■ What you need to do
Copy the material word for word, starting at the line that contains "The width and height of the screenshot is (640, 892)." and ending with the last line of the material. Leave the pictures out.
--- start ---
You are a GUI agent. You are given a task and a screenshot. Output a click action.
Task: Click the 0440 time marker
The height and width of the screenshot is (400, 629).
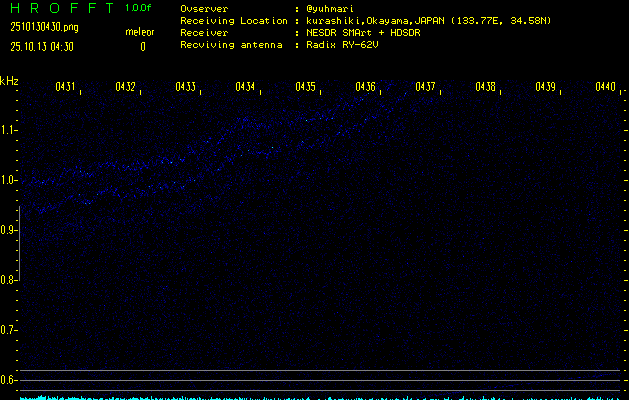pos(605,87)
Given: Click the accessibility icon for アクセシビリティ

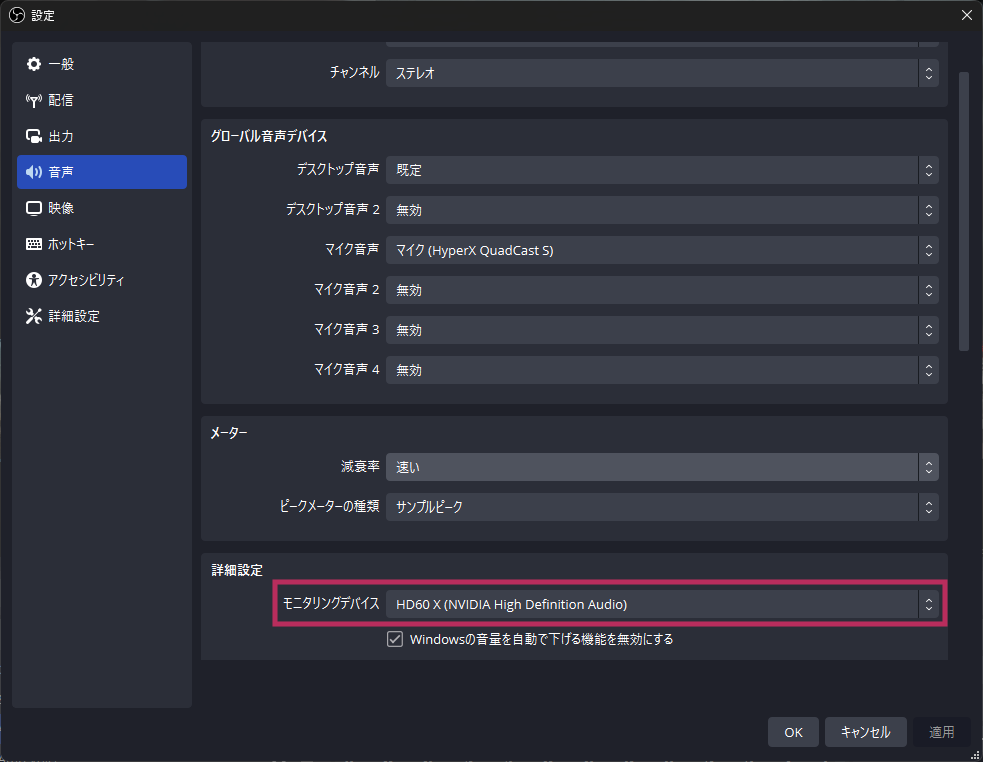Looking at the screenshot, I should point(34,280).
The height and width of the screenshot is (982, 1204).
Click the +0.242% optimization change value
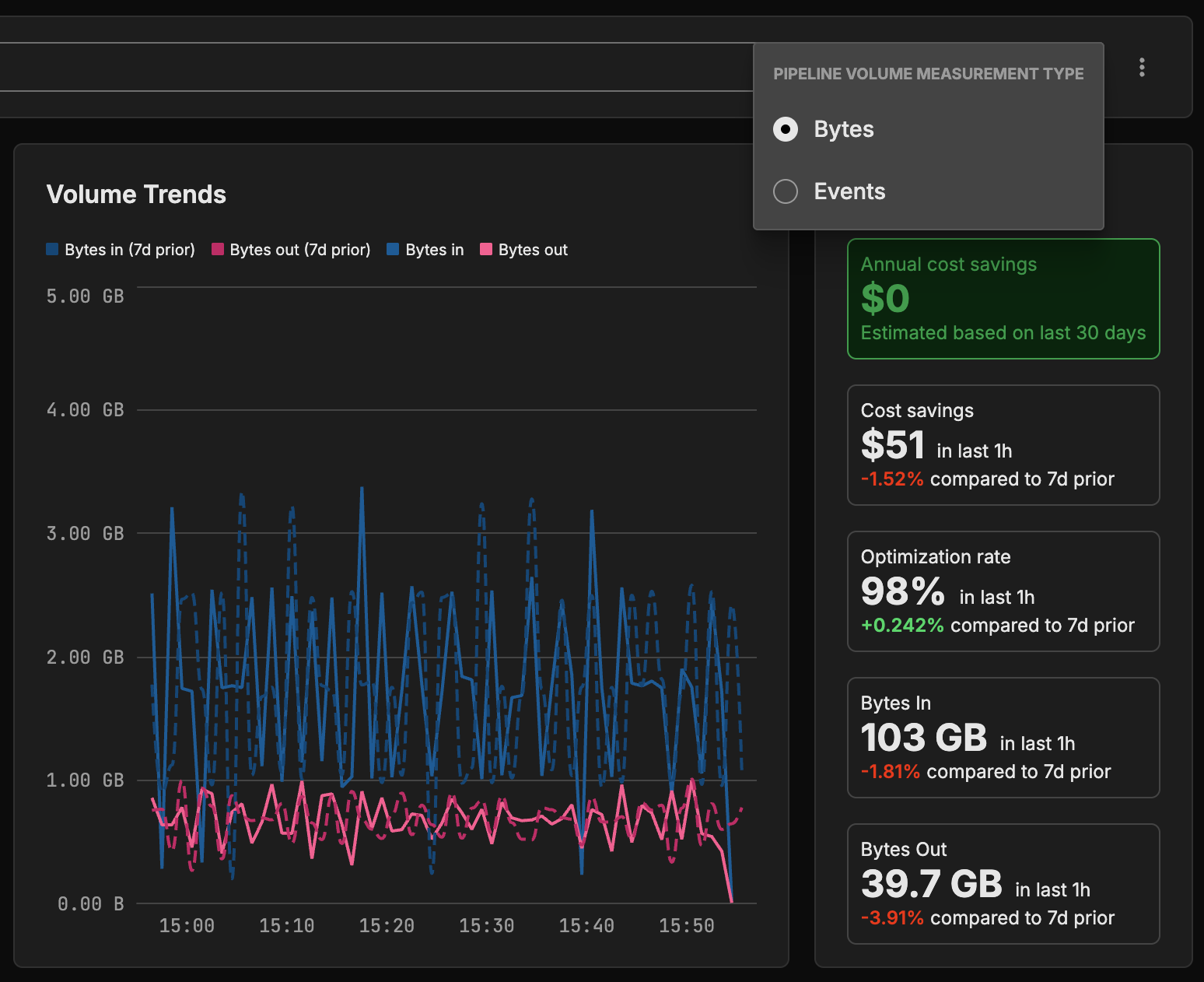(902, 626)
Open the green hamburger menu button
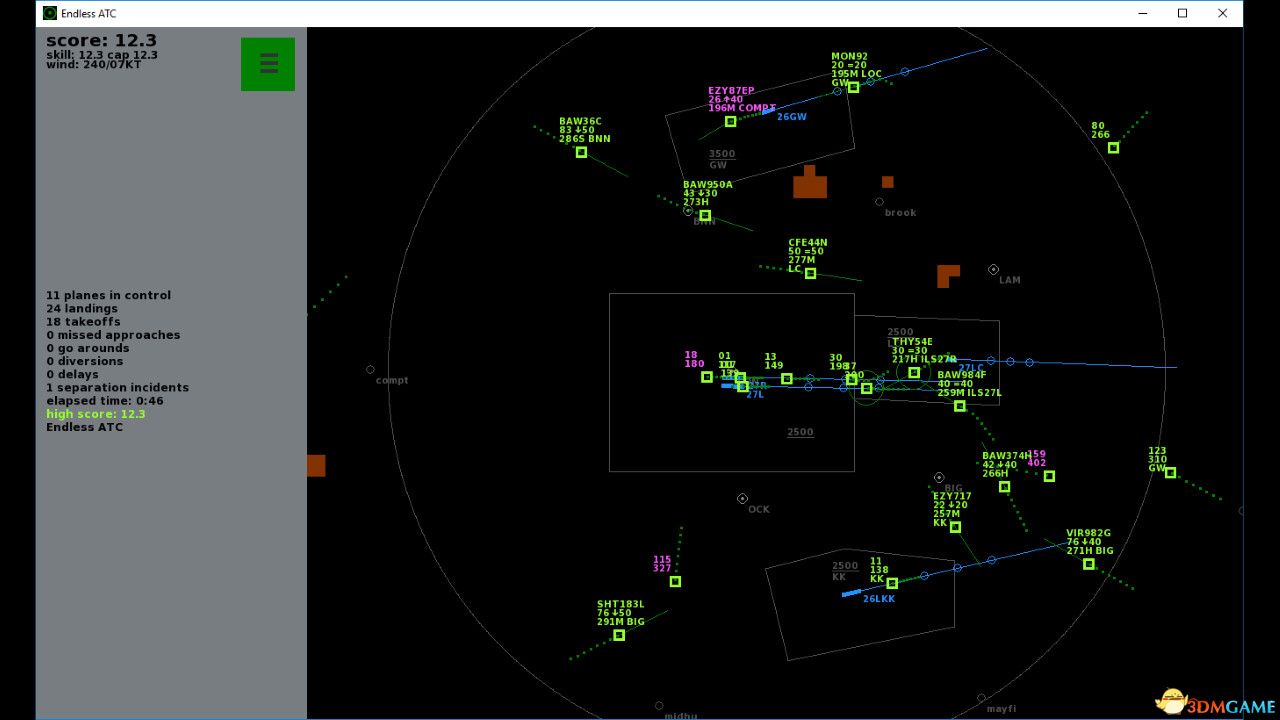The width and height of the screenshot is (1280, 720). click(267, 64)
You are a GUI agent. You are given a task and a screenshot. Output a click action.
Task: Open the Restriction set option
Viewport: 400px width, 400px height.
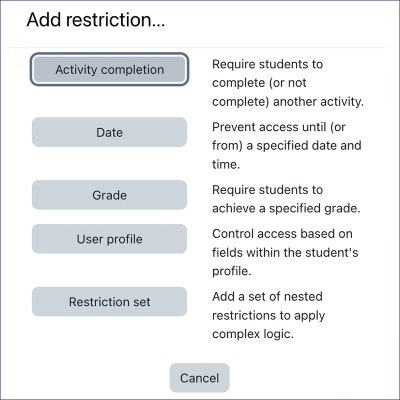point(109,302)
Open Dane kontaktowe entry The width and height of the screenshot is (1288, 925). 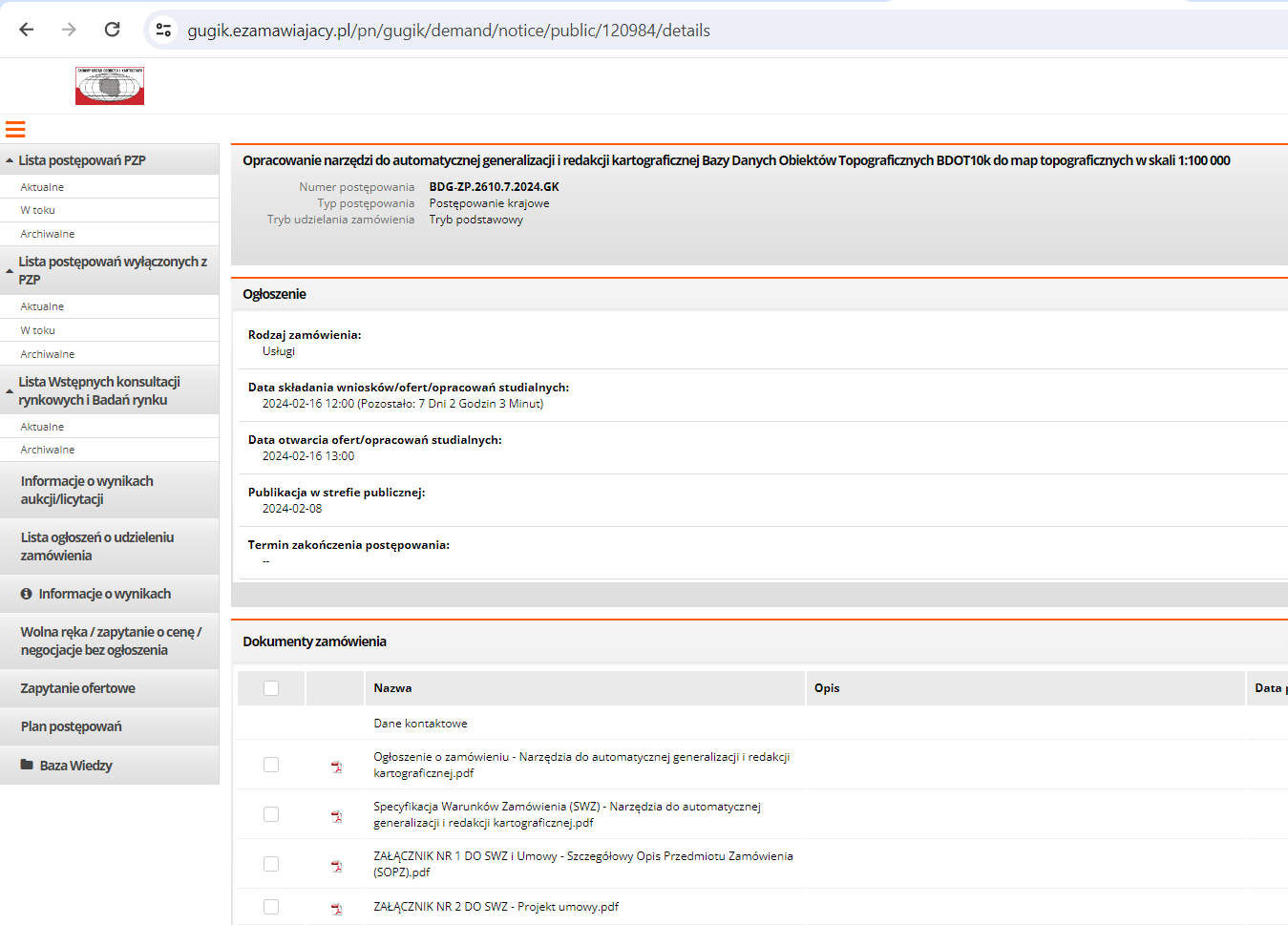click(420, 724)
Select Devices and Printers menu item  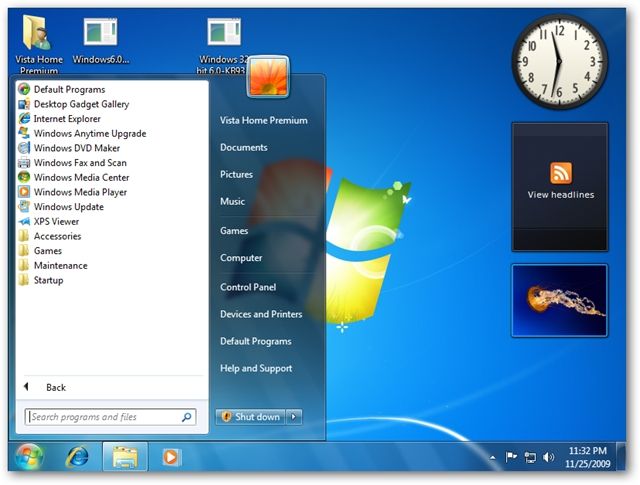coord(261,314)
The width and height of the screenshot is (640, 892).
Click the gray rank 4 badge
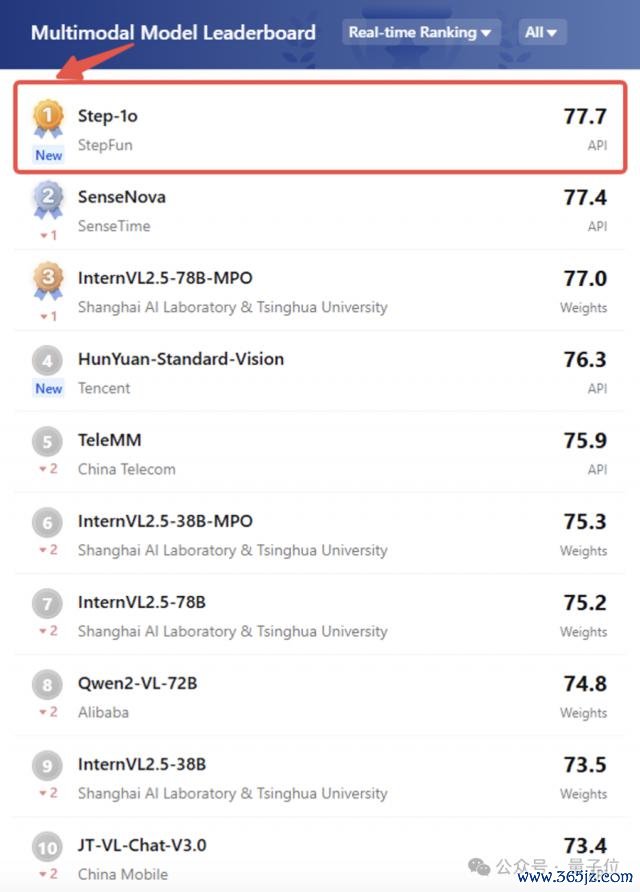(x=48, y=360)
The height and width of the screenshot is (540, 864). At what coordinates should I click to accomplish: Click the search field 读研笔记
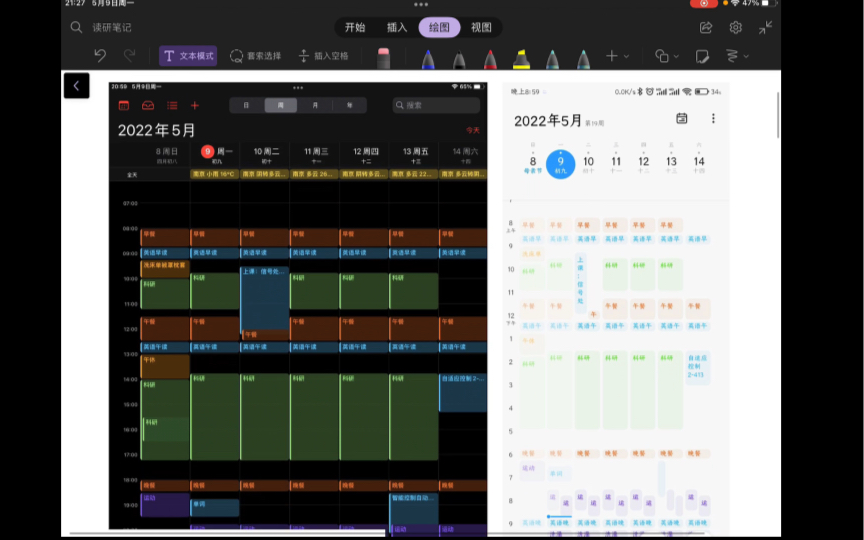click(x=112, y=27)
--- end ---
■ Final result
The width and height of the screenshot is (640, 892).
Click the gray rank 4 badge
(x=48, y=360)
The height and width of the screenshot is (540, 864). At what coordinates should I click to accomplish: Click the search field 读研笔记
click(x=112, y=27)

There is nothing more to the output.